◆ **YOUR INSTRUCTIONS**: Could you filter the listing for lines with the word "Upvote" and return them?

§

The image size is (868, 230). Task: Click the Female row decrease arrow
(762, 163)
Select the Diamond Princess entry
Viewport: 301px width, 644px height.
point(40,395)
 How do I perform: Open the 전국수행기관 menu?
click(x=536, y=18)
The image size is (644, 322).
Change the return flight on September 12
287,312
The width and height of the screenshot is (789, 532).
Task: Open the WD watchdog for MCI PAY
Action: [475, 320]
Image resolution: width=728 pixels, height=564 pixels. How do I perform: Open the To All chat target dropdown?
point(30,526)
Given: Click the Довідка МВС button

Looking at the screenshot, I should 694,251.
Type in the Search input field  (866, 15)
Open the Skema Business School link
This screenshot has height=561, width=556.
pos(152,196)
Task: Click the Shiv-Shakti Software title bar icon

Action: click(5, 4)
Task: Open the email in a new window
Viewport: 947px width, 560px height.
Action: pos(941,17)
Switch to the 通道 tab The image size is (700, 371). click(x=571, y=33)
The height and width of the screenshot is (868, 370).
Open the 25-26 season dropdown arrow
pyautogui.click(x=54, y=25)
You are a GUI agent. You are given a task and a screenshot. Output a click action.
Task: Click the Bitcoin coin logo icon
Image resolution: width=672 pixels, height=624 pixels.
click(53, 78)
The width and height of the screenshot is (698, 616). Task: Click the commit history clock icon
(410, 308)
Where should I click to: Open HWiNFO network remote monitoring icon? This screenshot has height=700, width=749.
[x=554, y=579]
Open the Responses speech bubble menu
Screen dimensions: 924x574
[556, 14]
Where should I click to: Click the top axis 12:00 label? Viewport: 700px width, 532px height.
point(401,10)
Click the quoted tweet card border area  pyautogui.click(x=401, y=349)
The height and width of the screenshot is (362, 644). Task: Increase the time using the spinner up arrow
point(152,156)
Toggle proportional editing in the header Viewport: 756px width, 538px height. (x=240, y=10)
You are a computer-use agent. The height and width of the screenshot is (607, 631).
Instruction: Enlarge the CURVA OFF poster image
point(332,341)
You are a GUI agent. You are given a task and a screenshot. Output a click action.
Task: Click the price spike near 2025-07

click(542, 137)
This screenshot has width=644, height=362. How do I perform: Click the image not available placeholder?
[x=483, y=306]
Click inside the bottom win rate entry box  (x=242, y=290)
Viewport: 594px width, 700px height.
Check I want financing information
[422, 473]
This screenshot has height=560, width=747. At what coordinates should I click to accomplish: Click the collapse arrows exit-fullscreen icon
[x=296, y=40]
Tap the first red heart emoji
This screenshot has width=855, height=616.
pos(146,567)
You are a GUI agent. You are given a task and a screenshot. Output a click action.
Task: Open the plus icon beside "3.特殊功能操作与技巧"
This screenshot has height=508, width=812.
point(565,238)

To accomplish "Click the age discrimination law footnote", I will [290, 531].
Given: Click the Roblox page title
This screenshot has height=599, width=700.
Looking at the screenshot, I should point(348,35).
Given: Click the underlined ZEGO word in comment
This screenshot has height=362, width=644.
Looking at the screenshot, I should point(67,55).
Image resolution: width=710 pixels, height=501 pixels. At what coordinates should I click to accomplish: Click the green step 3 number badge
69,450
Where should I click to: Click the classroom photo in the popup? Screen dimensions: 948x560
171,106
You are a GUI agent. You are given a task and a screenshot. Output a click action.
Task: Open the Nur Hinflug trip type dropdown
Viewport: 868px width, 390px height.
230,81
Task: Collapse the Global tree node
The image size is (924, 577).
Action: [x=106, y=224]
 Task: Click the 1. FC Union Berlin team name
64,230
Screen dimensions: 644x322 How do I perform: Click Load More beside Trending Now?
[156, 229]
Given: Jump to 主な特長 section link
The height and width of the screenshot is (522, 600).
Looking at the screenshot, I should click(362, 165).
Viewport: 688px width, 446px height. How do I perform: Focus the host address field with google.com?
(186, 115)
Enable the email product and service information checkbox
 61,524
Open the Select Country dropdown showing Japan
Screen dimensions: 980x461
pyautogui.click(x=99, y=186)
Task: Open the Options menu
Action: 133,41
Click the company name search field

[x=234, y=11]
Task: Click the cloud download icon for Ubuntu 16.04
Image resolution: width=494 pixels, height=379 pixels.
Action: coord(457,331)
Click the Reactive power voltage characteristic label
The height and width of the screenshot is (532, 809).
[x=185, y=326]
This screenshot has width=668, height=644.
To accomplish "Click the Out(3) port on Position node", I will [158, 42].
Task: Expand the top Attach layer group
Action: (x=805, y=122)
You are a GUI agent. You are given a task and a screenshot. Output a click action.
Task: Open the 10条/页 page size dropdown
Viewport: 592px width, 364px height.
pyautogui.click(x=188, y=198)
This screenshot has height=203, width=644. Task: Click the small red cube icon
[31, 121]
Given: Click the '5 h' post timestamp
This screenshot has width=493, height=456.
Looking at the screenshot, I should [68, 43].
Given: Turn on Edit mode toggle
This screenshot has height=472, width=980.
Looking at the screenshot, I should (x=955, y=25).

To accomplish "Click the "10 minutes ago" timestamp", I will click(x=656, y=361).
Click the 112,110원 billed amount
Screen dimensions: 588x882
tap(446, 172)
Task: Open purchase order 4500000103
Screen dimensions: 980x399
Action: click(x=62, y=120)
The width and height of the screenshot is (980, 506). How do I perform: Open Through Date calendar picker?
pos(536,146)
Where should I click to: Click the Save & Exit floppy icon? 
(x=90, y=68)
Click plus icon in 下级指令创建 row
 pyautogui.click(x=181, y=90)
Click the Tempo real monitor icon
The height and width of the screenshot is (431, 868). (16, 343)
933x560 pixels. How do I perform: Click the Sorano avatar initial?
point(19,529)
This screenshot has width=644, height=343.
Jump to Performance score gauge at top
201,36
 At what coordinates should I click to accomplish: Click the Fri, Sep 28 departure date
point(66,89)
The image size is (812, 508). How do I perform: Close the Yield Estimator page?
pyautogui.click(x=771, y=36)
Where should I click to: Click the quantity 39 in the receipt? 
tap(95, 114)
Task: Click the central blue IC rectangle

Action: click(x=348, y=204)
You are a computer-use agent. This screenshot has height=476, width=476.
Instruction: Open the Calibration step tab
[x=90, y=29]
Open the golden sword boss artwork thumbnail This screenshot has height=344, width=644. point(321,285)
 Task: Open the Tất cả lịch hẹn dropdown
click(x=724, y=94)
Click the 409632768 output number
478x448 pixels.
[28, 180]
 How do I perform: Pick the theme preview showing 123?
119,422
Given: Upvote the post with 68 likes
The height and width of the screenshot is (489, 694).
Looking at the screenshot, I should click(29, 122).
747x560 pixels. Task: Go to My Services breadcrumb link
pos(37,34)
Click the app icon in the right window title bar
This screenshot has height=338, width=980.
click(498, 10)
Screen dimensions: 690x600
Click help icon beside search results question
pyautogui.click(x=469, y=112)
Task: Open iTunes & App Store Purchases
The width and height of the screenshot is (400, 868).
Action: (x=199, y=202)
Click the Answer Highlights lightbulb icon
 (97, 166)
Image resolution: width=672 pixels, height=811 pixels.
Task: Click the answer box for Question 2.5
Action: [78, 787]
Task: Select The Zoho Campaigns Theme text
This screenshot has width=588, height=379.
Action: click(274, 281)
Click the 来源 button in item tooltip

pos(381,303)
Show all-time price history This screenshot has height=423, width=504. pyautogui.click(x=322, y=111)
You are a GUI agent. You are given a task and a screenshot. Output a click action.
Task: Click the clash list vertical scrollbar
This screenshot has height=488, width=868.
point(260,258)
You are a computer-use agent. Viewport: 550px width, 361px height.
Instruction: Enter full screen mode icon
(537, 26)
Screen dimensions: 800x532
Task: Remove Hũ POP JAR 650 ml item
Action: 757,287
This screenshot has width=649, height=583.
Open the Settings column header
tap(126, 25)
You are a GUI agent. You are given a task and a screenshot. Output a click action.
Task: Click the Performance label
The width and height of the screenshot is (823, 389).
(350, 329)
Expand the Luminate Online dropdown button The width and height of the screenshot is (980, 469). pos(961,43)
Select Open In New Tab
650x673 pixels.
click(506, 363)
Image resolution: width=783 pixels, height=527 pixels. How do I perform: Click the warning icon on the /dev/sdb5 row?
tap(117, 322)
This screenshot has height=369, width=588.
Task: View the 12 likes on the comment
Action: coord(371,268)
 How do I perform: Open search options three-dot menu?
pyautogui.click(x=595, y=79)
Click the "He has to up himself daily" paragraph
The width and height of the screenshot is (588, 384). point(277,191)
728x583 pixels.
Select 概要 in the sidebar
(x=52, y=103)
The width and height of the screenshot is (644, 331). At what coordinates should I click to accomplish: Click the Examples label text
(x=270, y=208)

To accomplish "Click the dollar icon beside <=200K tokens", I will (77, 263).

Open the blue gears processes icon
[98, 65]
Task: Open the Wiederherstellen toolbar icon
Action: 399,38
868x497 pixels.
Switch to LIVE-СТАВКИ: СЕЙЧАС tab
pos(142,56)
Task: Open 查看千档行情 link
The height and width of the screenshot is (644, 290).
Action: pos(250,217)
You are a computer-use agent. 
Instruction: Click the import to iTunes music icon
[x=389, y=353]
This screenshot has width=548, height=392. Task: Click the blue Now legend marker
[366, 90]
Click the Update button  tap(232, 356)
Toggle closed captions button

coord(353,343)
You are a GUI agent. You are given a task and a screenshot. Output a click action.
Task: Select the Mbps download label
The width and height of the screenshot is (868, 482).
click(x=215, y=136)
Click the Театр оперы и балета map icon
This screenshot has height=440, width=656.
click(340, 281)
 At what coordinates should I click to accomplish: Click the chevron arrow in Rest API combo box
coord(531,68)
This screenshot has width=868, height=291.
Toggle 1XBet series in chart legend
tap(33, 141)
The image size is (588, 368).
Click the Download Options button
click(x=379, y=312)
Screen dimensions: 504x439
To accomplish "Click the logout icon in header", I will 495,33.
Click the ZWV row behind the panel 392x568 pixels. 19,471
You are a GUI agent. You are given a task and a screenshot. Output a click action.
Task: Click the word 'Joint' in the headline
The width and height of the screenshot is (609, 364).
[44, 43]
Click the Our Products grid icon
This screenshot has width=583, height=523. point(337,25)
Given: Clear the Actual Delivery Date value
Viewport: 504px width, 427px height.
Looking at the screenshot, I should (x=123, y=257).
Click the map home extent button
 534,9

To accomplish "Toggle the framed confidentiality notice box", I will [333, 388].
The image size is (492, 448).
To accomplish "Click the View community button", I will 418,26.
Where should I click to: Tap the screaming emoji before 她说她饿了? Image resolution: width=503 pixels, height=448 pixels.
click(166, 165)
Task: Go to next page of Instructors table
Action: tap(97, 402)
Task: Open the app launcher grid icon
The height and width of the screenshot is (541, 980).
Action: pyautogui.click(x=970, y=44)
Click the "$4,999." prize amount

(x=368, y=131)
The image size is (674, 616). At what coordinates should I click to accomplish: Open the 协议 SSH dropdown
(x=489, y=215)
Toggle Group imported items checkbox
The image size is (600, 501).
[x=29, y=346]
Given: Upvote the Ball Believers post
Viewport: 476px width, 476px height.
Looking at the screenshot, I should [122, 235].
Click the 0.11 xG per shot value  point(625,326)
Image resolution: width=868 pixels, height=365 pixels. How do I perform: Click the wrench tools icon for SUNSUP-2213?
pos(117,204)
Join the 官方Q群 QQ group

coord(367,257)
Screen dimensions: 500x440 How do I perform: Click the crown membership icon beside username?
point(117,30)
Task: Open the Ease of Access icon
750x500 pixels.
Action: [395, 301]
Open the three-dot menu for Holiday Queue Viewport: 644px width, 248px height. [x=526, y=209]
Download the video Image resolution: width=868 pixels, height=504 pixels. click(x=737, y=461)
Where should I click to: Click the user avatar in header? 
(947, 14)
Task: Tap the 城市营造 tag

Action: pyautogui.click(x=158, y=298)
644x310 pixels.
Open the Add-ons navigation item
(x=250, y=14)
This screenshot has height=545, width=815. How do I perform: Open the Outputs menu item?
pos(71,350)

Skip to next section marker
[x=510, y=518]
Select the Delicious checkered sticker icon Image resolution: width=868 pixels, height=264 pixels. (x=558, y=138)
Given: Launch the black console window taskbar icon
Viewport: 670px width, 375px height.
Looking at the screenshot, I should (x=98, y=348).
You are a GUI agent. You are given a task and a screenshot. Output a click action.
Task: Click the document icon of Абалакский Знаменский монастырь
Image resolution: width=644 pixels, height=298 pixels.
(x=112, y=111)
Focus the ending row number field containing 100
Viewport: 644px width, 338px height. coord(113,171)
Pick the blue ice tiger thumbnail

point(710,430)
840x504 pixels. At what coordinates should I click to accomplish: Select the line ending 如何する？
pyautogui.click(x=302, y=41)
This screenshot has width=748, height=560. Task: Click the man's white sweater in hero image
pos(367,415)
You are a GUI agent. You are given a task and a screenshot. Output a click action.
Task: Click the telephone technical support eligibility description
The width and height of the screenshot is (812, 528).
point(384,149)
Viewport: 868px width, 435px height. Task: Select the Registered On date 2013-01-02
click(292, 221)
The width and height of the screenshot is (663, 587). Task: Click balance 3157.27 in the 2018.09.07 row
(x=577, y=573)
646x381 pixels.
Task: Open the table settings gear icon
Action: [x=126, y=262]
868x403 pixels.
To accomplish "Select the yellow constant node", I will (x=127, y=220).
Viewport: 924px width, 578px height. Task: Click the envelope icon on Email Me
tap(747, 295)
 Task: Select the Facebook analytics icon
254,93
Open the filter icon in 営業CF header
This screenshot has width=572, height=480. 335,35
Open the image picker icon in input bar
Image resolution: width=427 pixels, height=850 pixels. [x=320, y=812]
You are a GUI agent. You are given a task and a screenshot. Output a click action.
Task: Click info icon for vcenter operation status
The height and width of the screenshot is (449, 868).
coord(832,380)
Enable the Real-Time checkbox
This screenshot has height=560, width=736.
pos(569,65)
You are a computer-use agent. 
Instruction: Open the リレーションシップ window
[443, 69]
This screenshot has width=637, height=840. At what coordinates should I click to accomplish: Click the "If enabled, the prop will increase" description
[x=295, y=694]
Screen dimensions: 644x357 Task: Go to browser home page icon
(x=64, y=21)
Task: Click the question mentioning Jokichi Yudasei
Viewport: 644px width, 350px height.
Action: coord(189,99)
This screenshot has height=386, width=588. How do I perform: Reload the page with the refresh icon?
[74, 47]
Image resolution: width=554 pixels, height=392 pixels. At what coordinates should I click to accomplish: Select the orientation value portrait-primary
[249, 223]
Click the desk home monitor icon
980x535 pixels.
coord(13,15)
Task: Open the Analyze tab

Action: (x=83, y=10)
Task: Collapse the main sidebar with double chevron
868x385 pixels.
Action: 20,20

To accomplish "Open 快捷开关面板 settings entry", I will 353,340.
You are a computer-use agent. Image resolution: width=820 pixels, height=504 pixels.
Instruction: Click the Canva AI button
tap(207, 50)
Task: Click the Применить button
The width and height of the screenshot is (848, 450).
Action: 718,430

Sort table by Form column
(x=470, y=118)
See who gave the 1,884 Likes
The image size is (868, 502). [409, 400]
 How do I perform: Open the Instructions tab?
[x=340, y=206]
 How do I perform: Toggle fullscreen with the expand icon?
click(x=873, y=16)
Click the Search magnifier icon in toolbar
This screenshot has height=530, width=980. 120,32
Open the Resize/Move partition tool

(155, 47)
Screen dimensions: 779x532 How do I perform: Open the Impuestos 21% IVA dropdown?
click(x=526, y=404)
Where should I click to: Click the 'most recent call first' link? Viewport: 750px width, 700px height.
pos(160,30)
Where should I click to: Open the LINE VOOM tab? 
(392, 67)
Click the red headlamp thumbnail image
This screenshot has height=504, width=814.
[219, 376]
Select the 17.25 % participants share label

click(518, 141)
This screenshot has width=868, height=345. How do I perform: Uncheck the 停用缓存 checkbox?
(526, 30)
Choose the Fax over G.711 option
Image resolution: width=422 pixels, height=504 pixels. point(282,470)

§

◆ **RESPONSE TO THIS TASK**:
Given: Upvote the post with 68 likes
Given: Upvote the Ball Believers post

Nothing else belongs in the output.